In another unbelievably crowded room a middle-aged actor was getting ready to shoot a scene. So many people were helping him it was unreal. Not just the make-up girl and the costume people, but someone to hold the mirror, help him on with his boots and whatever.

In the middle of all this mayhem was Ravi. At his side, to our huge relief, was a calm, shimmery little boy.

Brice pretended to shake his fist. “You broke your promise, Obi Wan.”

“No I didn’t! I didn’t go off by myself,” Obi pointed out truthfully. “I went with Ravi.”

“How did this little street rat get in here anyway!” the actor was bellowing. “Someone call security!”

Do you know what really upset me? At the film studios Ravi looked exactly like what the world outside Deva Katchi believed he was: a half-starved rag-picker’s kid from the slums. Seeing him so out of his depth, I felt helpless.
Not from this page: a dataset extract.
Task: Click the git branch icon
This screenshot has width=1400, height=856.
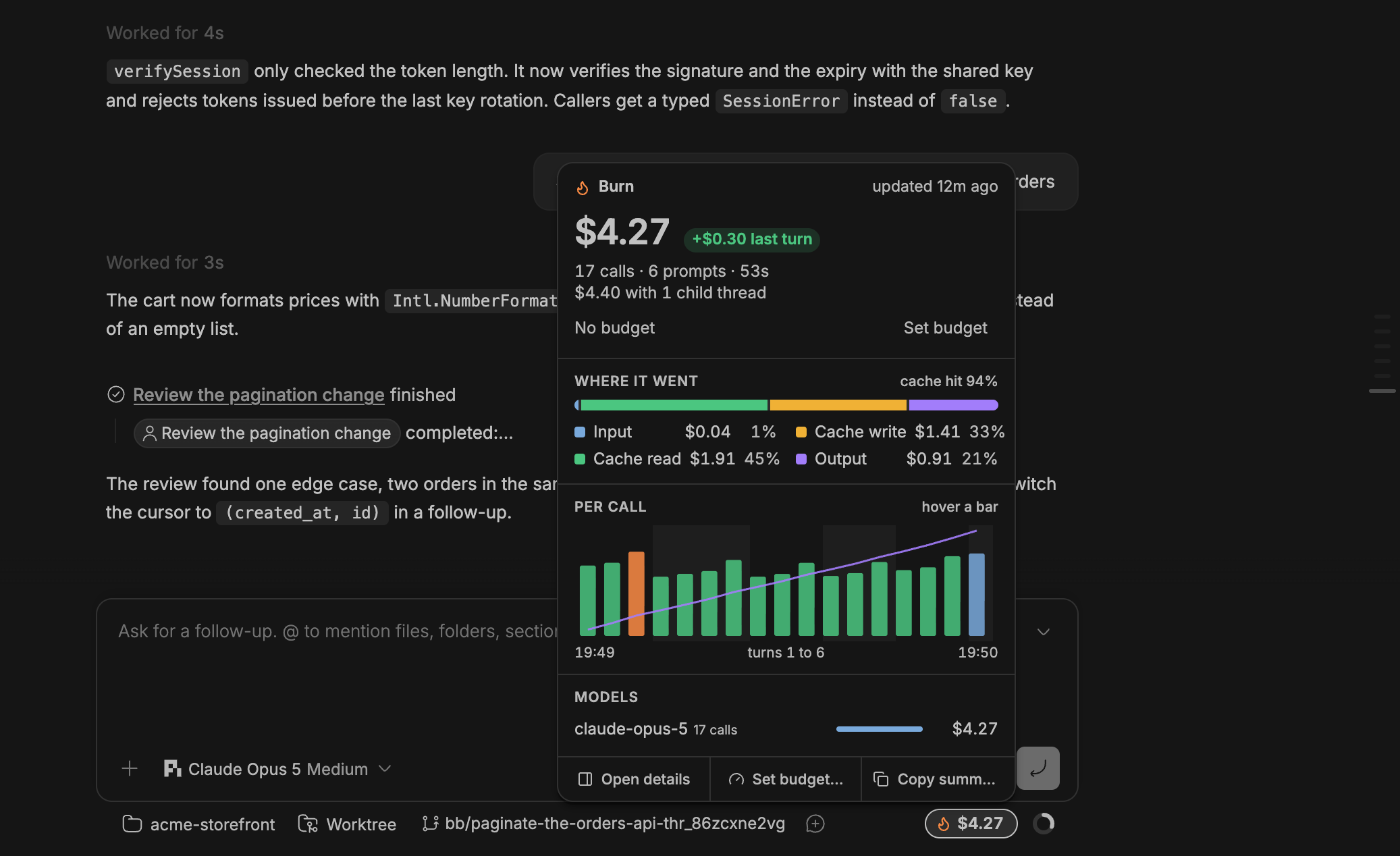Action: (x=430, y=824)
To my surprise and delight, the make-up girl spoke up for him. “I’m sorry. I didn’t think anyone would mind. I’m always telling my little brother how exciting my work is here and he wanted to look around, didn’t you?”

She hastily bundled Ravi into an empty room. “When he gets back from shooting his scene he won’t even remember,” she promised. “I’m Pretty. What’s your name?”

“Ravi,” he mumbled. He was so cowed he daren’t even meet her eyes.

It had taken all Ravi’s courage to walk across this huge, teeming city by himself, not to mention outwitting the studio’s security. But now he was here he looked like he wanted to crawl into a hole and disappear.

“Ravi, listen, we have this amazing canteen,” Pretty said. “You would not believe how much food they throw away in this place.”

“I didn’t come here for food,” said Ravi sullenly. “I came to get help for people in Deva Katchi.”

She gave him a sideways smile. “You know I grew up in Dharavi?”

Ravi looked surprised. “That’s the oldest slum in Mumbai.”

“I was lucky,” she sighed. “I got an education and got out.”